A `quiet revolution' in higher education: learning by TV

Next fall, more Americans than ever will be able to get college credit in subjects ranging from business to physics to English -- and never leave their living rooms. Starting in September, some 285 Public Broadcasting Service (PBS) stations around the country will offer a physics course (``The Mechanical Universe'') or a language course (``The History of English'') to viewers able to register at one of 1,000 colleges around the country. This is twice the number in 1981.

These two new PBS series are among the 32 courses -- including the popular ``Vietnam: A Television History,'' and ``The Constitution: That Delicate Balance'' -- that PBS stations, in collaboration with local colleges, will make available for college credit next fall.

PBS is not the only group offering college credit on TV. There are various compacts between TV stations and local colleges. But PBS is by far the largest and fastest growing.

Two weeks ago, Dee Brock, vice-president of PBS Adult Learning Service (ALS), announced that since 1981, the number of students going to college in front of the TV has risen by 280 percent. Some 400,000 students have been in the program over the past five years. Brock calls this a ``quiet revolution'' in higher education.

The idea of home schooling with a video twist is not new: Since the 1950s there have been scattered experiments with college on television around the country. For example, the lecture-format ``Sunrise Semester'' aired at 6 a.m. -- or earlier -- in the 1960s.

Such offerings did not take hold on commercial television. During the '70s, local community colleges pioneered a more sophisticated ``TV college'' primarily as a service to disabled and elderly persons, or to Native Americans living in remote parts of Alaska or the Southwest.

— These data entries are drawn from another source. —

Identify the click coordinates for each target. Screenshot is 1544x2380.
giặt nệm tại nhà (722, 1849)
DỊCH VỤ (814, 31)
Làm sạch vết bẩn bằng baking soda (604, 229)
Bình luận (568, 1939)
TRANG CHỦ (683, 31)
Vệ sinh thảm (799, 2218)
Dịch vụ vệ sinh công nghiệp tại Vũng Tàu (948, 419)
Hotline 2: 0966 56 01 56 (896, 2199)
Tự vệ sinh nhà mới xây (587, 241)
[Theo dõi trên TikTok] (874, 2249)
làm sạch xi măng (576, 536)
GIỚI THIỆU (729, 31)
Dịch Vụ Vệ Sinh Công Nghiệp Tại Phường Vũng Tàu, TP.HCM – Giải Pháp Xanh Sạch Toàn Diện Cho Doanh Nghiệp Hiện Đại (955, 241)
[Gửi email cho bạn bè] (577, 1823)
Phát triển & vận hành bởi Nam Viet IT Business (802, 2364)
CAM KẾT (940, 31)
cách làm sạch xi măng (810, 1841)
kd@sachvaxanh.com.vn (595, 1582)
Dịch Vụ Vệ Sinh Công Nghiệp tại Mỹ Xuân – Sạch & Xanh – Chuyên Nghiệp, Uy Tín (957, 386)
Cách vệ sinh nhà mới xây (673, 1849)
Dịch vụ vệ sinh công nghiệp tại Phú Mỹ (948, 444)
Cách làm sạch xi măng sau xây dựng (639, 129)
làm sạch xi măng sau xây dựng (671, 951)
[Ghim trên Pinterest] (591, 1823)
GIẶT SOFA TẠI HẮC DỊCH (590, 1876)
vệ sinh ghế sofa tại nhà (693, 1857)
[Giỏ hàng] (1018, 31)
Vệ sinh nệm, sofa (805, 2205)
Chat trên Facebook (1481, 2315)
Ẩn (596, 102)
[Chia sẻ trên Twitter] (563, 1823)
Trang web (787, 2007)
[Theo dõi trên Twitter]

But it was not until national public television became established in the late 1970s that PBS began to bring a national focus to such learning.

Today, new ALS research shows an increasing market among younger, working viewers, many of whom are using the TV as a way of getting back into school. In turn, more four-year colleges have begun offering ALS. (Last month, Northeastern University and Florida State signed on.) Currently, about 40 percent of participating colleges are four-year schools.

Ms. Brock says that of the 135,000 students using ALS yearly, 60 to 70 percent have full-time jobs, over 50 percent have family responsibilities, and most are between the ages of 25 and 45.

``These people have decided a college degree is something they want,'' Brock says. And while it is not possible to obtain a full degree on TV alone, she says that the programs ``help students -- many of whom have a full workweek -- move faster toward a degree.'' It keeps them motivated, she says. Carla Shehan, for example, is taking two business courses a semester at Prince George's Community College in Maryland, while holding a full-time job. ``I'm hoping to open my own business someday,'' she says.

Many of the students are middle-aged women, looking into college for the first time. Ray Pirkl, who administers ALS programs at Portland Community College in Oregon, says: ``Time and again I see women taking courses in business -- or whatever -- and saying at the end: `I found out I wasn't dumb.' ''

Thus far, the most widely used programs deal with applied subjects -- such as business, accounting, and writing -- rather than the arts and sciences.

A common assumption about TV courses is that they are featherweight -- easy to pass, and lacking serious content.

That, says Dee Brock, is a myth. In the History of English course, for example, a nine-part documentary hosted by PBS news anchor Robert MacNeil, students are expected to read a companion book co-authored by MacNeil before viewing the programs. During the series, students read a standard text and follow a study guide containing writing assignments, key points, and terms. They meet twice with a teacher, and are generally required to write papers and take essay tests.

Further, ALS official Eliza Shanley says, the program -- filmed in England, Scotland, Ireland, and the United States -- was put together under the advisement of such notable scholars as Morton Bloomfield of Harvard University, and the late John Ciardi of Rutgers. Other programs use scholars of similar repute.

Many new students are ``shocked'' at the actual amount of work required for the typical TV course, says Brock, who also points out that colleges and universities have put their credentials and reputations on the line by agreeing to use, and staff, ALS courses.

Still, many academics are wary of TV credit. They say there is no substitute for a classroom environment with a good teacher who can ask provocative questions, and with classmates who respond accordingly. This is the stimulation that makes for learning, they say.

ALS officials say TV is not a substitute for the classroom, or college -- but is an effective addition. They point out, for example, that it would be impossible to get key Johnson administration officials such as Robert McNamara, Dean Rusk, and Gen. William Westmoreland to come to a class studying the Vietnam war. But students using the PBS series on that war see and hear these figures at length.